Ist nun aber das Ergebnis dieses Vorgangs, dass Sie sich zurückziehen und sich dafür entschuldigen? Nein. Im Gegenteil, Sie bleiben dabei, dass Ihr Vorgehen gut und richtig gewesen sei.
Der Schleswig-Holsteinische Richterverband, die Neue Richtervereinigung, der Anwalts- und Notarverband fordern gemeinsam eine unmissverständliche Distanzierung von Ihrem Vorgehen, Herr Minister. Auch dies ist ein einmaliger Vorgang, meine sehr verehrten Damen und Herren.
Der Sachverhalt ist klar: Sie verletzen die Grenzen der Gewaltenteilung, und Sie stellen die Integrität der Justiz infrage. - Der Landtag wird sich schon was dabei gedacht haben, dass er heute die Landesverfassung als Kleinbuchdruck verteilen ließ, meine sehr verehrten Damen und Herren.
Nun kann man sich ja fragen, warum Sie das tun, Herr Innenminister. Tun Sie das aus Unkenntnis? Da will ich Sie in Schutz nehmen: Nein, das weiß jeder Polizeischüler. Er fällt nämlich durch die Polizeiprüfung, wenn er das nicht beachtet. Das sollte aber auch der oberste Dienstherr der Polizei wissen.

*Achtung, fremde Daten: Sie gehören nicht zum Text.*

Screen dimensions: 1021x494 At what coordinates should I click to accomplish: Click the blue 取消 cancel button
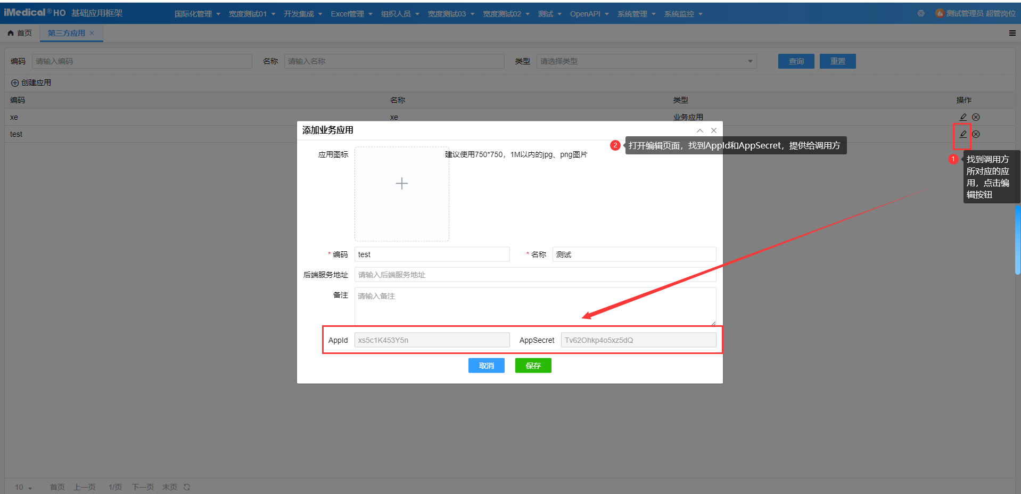486,366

Wenn man dann darüber nachsinnt, welches für Sie der Grund ist, dann muss man nur auf das hören, was Ihr Pressesprecher, der sehr geschätzte Herr Giebeler, öffentlich gesagt hat. Er hat nämlich geantwortet, er habe noch nie so positive Rückmeldungen auf einen Brief von Ihnen bekommen.
Nun habe ich ja durchaus Verständnis für Ihre Lage, denn positive Resonanz bekommt die Regierung ja fasst nie. Was den Stand der Zuversicht bezüglich Wahlerfolgen angeht, so kann man den ja daran erkennen, dass wir hören, dass Ihr eigener Staatssekretär für den nächsten Landtag kandidieren will. Meine sehr verehrten Damen und Herren, das spricht Bände, was Ihre Zuversicht angeht.
Also dachten Sie offenkundig allein an die Stammtische. Sie wollten ein Zeichen für die Polizistinnen und Polizisten setzen, und Sie sind mit der Wirkung anscheinend zufrieden.
Herr Minister, wenn Sie gegen die Überstunden bei der Polizei kämpfen würden, wenn Sie es überflüssig machen würden, dass sie mit „Pinocchio-Plakaten“ unterwegs sein muss, dann hätten Sie unsere Unterstützung. Das wäre nämlich prima.
Die Polizei ist eine Vertreterin des Rechts, und Sie vertiefen den Graben zur Justiz. Das ist das, was Sie tun. Das ist unseriös, meine sehr verehrten Damen und Herren.
Sie opfern den Rechtsstaat bewusst möglichen Wählerstimmen. Das ist auch von einem Innenminister fahrlässig.